Endless snacking can seem like an attractive solution to boredom. However, try to avoid eating too much sugar, as a sugar “rush” will end in an energy low, while salty snacks can make you dehydrated. Aim for a mix of different kinds of snacks; some also suggest that you alternate fruit juice with soda. Be wary of eating heavy meals, however, as these can make you pretty drowsy.

Also, don’t be afraid to stop! If you do become fatigued, don’t push yourself. Even if you aren’t in immediate danger of falling asleep at the wheel, your reaction time is significantly slower when you are tired. Stop at a motel if you find yourself becoming exhausted towards the end of the day. Also try to stick to your normal sleep schedule. If you normally go to bed around eleven, then don’t drive late into the night. I often find that I hit an afternoon low between three and five pm, so I’ll try to plan a stop during this time. You can even take a short nap in the car if you need to. For safety reasons, park in a well-trafficked area and lock your doors before falling asleep.

I’ll talk more about distracted driving in a later segment. For now, I’ll paraphrase advice I’ve received: “be the car.” Don’t take your eyes off the road and make sure that you’re able to freely access all controls and pedals at all times. When driving alone, I am careful to position all of my food and drink so that I can reach it without looking for it. I peel any fruit I may want to eat and open packages of food and bottles of soda. I also decide on what I’ll be listening to for that leg of the trip—CD, iPod, or radio—and stick with that until my next stop. Finally, I make all the calls I need to make before I set out. I then put my phone on silent so that I won’t be tempted to check my messages or answer calls.

Opinions on cruise control are mixed. Some driving experts believe that the use of cruise control decreases driver awareness, making it a danger. Personally, I find it very helpful. Using cruise control keeps my speed within safe limits and prevents cramping in my right leg; I also find that it makes me more aware, as I’m constantly trying to judge my speed relative to the car in front of me, in order to decide if I can safely keep cruising or not. I use cruise control when I can, but I think it’s a personal choice.

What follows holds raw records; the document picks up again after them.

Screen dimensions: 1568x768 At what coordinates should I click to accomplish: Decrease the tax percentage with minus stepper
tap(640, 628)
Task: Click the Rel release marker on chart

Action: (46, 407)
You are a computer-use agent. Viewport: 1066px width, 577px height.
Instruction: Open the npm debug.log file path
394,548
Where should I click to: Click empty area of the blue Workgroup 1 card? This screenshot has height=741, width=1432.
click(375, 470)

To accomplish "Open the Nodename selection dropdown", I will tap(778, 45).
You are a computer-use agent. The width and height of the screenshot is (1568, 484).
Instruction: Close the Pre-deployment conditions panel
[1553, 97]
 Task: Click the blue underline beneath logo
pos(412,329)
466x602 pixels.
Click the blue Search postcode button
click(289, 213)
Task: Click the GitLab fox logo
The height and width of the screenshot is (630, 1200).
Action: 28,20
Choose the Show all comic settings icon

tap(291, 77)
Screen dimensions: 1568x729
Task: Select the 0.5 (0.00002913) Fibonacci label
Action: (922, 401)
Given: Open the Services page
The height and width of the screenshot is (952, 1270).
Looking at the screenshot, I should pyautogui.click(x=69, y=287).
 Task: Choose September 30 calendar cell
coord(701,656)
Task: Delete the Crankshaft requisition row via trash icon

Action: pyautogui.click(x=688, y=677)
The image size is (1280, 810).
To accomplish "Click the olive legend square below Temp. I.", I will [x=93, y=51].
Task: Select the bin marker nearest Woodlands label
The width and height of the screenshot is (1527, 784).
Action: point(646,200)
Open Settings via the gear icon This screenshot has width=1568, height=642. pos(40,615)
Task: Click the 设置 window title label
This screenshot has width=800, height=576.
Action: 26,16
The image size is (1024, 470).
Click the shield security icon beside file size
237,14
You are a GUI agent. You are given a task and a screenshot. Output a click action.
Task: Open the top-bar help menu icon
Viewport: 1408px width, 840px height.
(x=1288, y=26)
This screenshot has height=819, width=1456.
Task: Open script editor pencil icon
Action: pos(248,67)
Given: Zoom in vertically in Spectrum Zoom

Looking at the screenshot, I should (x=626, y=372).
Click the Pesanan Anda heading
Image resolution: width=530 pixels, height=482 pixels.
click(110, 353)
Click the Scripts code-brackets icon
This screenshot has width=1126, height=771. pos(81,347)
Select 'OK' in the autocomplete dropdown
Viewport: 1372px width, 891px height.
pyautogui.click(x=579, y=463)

Notice how you drive with and without cruise control and then choose the option that makes you a safer and more comfortable driver.

This point brings me back to where I started: know yourself as a driver. Budget some extra time for your trip, so that you don’t have to rush. Keep trying to find little things you can do or games you can play with yourself to make the trip more engaging. Take care of yourself, respect your limits, and enjoy the experience.